The only time I like that place is in February. I get tired of arriving at my camp after 4 hours of pushing into high winds only to find some ******* in a john boat or flat back canoe in my "reserved" spot. 

One fantastic day, I pulled up to my reserved campsite with my daughter, son & wife only to find one of these groups. 3 people in a johnboat, one really drunk guy passed out on the beach with his ass hanging out. I get out of the boat to scope out the situation and find the other dude bangin' this ugly toothless bitch doggy style around the corner on a rock. They were so messed up they didn't even know we were there.

So we move on down river and take another site only to argue with another group that wanted to camp alone at the site they reserved. WTF do you do about this... I don't know. Permit, might be the only thing you can do.


----------



## Di (Apr 26, 2006)

Dataset section:

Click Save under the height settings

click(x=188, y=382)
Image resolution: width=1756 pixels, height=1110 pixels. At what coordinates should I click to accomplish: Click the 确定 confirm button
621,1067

Task list:
1. Answer these questions about the forum post, one per line:
(a) In which month does the writer like the place?
(b) For how many hours does the writer push into high winds before reaching camp?
(c) How many people were in the johnboat at the reserved campsite?
2. Transcribe the part of the forum post between "The only time" and "(Apr 26, 2006)", inclusive.

Solutions in order:
1.
(a) February
(b) 4 hours
(c) 3 people

2.
The only time I like that place is in February. I get tired of arriving at my camp after 4 hours of pushing into high winds only to find some ******* in a john boat or flat back canoe in my "reserved" spot. 

One fantastic day, I pulled up to my reserved campsite with my daughter, son & wife only to find one of these groups. 3 people in a johnboat, one really drunk guy passed out on the beach with his ass hanging out. I get out of the boat to scope out the situation and find the other dude bangin' this ugly toothless bitch doggy style around the corner on a rock. They were so messed up they didn't even know we were there.

So we move on down river and take another site only to argue with another group that wanted to camp alone at the site they reserved. WTF do you do about this... I don't know. Permit, might be the only thing you can do.


----------



## Di (Apr 26, 2006)